With rare exception, evidence of the defendant's financial condition has no place in a personal injury trial. The only issues before the jury are 1) whether the defendant was negligent or otherwise at fault, 2) whether said liability caused the plaintiff injuries or damages, and 3) a determination of the plaintiff's related injuries and value of their damages.
Thus, I always file a motion in limine, preventing any evidence of the defendant's financial condition. My standard motion in limine on this topic follows:
Defendant, Defendant’s attorney, and Defendant’s witnesses should not be allowed to offer any evidence or argument regarding Defendant’s financial condition or ability to pay for any liability, loss, damage, or injury. Whether a defendant has the ability to pay has no bearing on the issues of the case, and should be excluded from trial. See UCJI 16.01; Brooks v. Bergholm, 256 Or 1, 4-6 (1970); Benton v. Johnson, 45 Or App 959, 963 (1980). Rather, these topics tend to invoke sympathy or bias on the part of the defendant, which the jury is forbidden from taking into consideration in its deliberations. See UCJI 5.02.
Moreover, such testimony is irrelevant to the issues of liability, causation, or damages, and should therefore be excluded on this ground as well. OEC 401. It should also be excluded because any probative value is substantially outweighed by the danger of unfair prejudice, since such testimony would tend to arouse the jury’s sympathy. OEC 403.
If Defendant alludes to, or argues, these issues, Plaintiff should be entitled to introduce evidence that Defendant was insured at all times material, including evidence of Defendant's insurance limits, as well as the fact that it is paying for his/her defense counsel, costs associated with trial, as well as any judgment rendered in this matter. At that point, Defendant’s insured status would not go to the issue of whether or not Defendant acted negligently, the only reason for which it is excluded under OEC 411, but rather on whether he/she can pay damages assessed by the jury.
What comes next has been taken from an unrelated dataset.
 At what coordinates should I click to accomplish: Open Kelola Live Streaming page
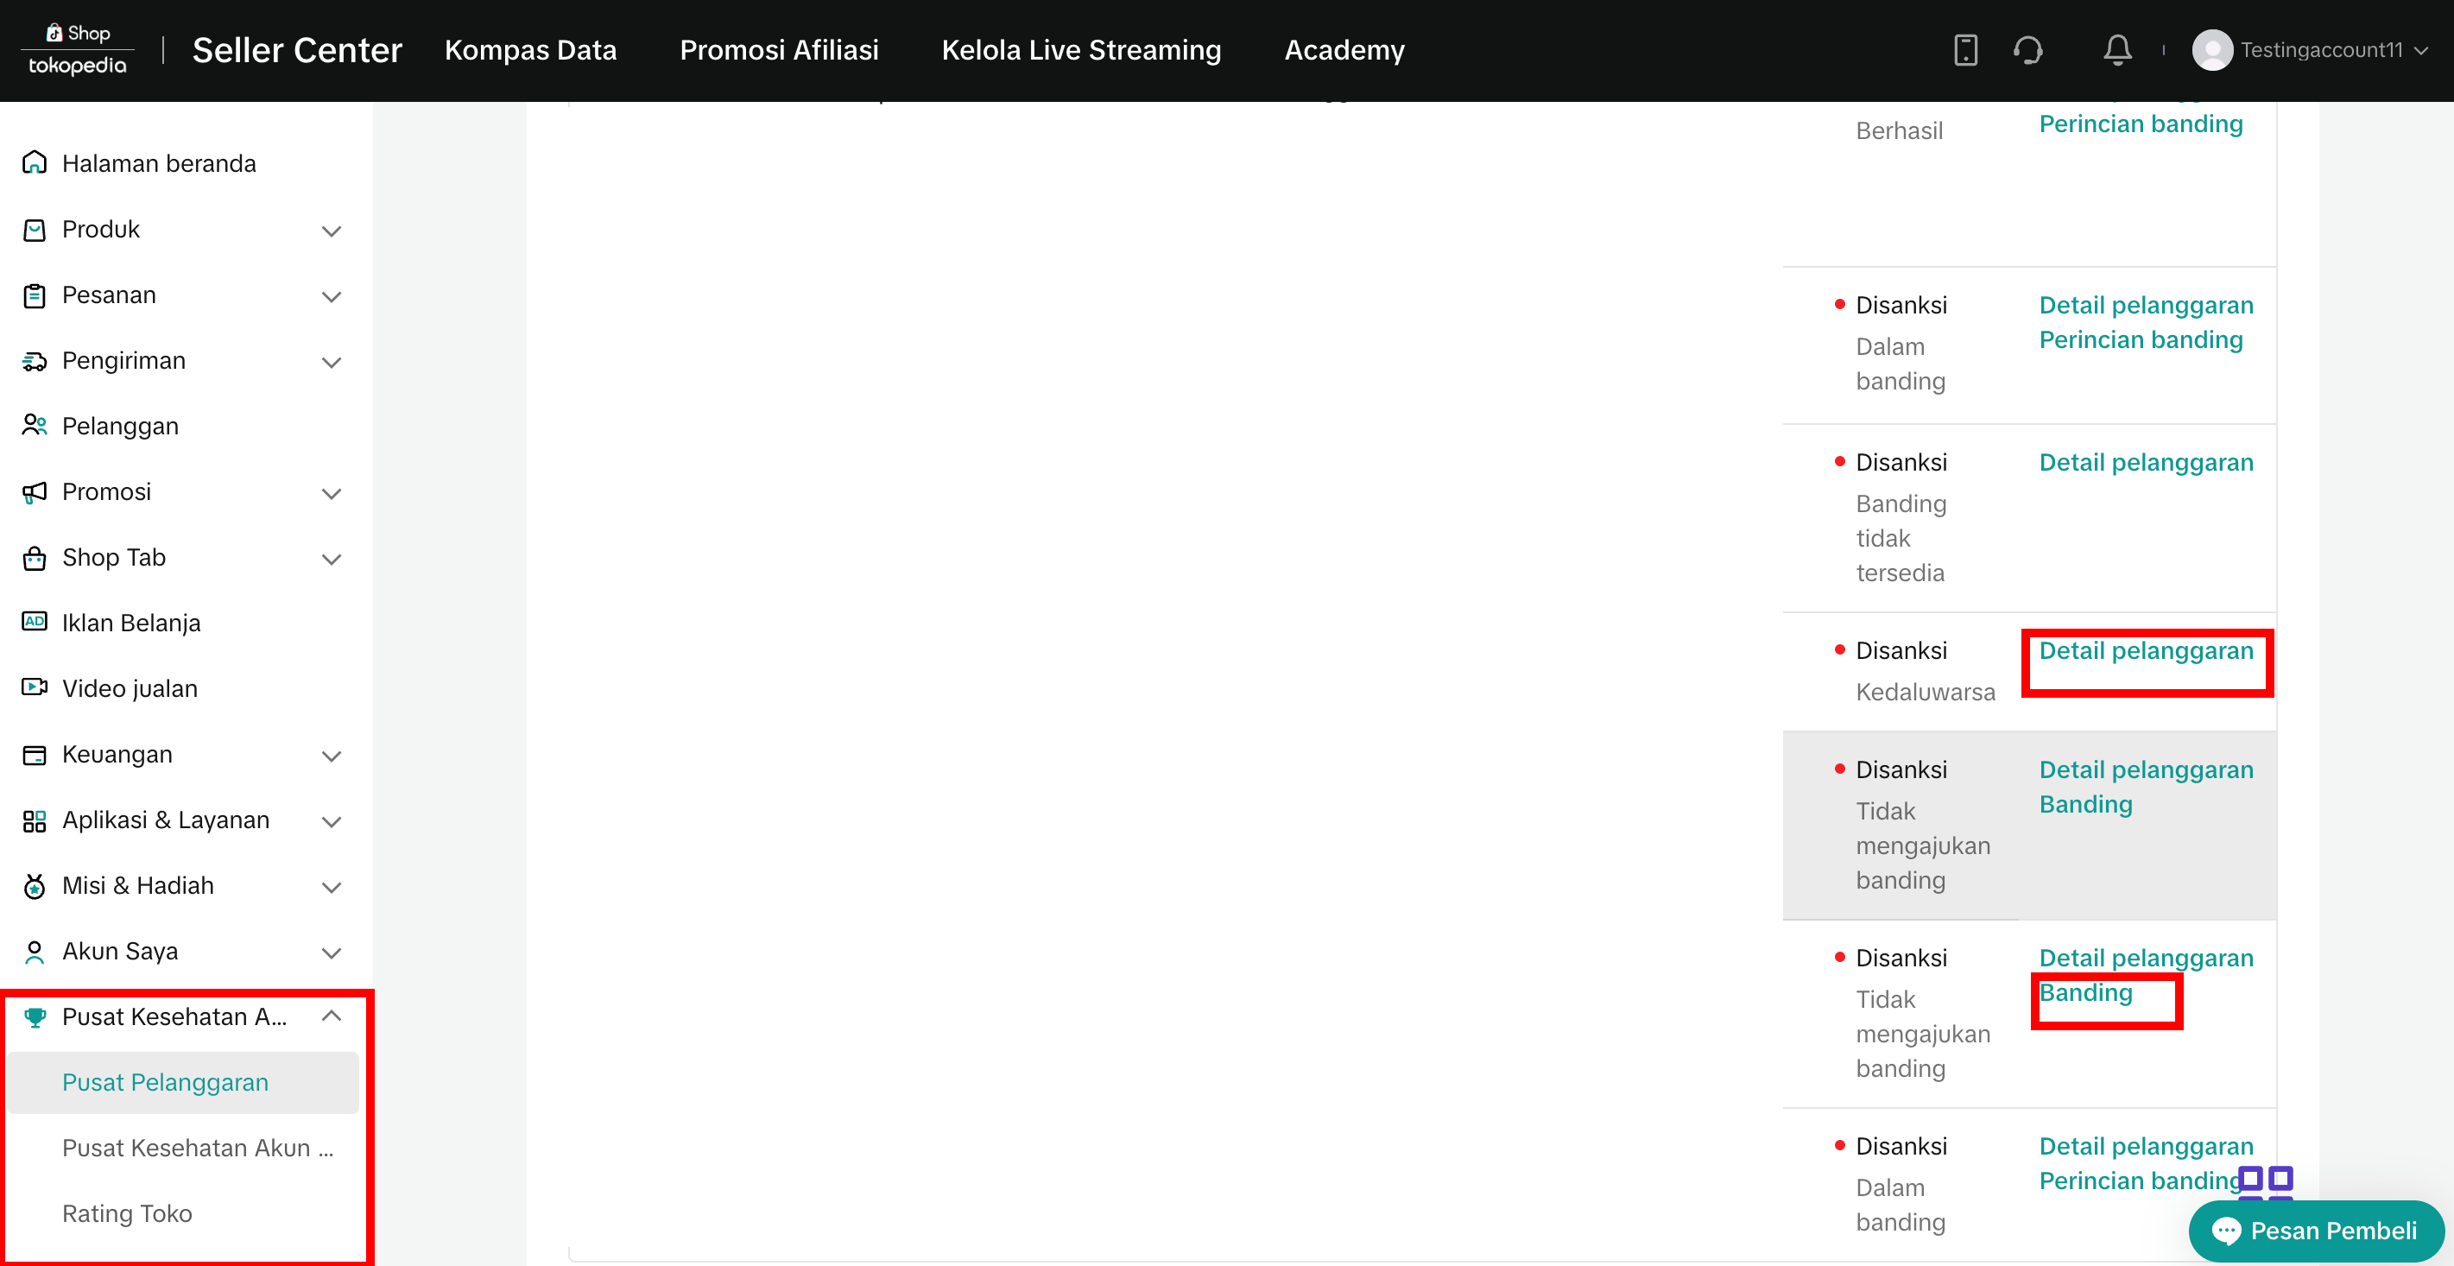click(x=1080, y=50)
As you can see, while evidence of the defendant's ability to pay should be excluded on most grounds, you may want to introduce such evidence if an improper argument or inference is made as to their financial condition. Thus, it is imperative that you obtain this information during discovery, even if liability is denied, and have it handy at the time of trial. You may also be wise to conduct a background search to determine the relative assets of the defendant, in the event they mislead the jury during their improper testimony or argument. Aside from that basis, the issue is wholly irrelevant to the case.
I would also point out that, should this happen, defense counsel may be prompted to simply give the "Ability to Pay" jury instruction, UCJI 16.01, as a curative (aka "admonition" or "correcting") instruction. UCJI 16.01 reads:
The jury is not to consider whether any of the parties in this action has insurance or the ability to pay for any liability, loss, damage, or injury. Whether any party has insurance or the ability to pay has no bearing on the issues that you are to decide.
However, this is too little, too late. What the jury hears is: Defense: "The defendant is poor." Court: "Ignore the fact the defendant is poor." That's like telling someone not to look down while walking a tightrope – it's nary impossible to do.
Thus, I strongly encourage all personal injury attorneys to file the same, or similar, motion in limine. Keep the juror's focus on pertinent issues – liability, causation and damages. Anything else is distracting and, ultimately, detrimental to your case. This is particularly true where the jury is left to wonder how the "poor" defendant will be able to pay the verdict it has been given the task to render.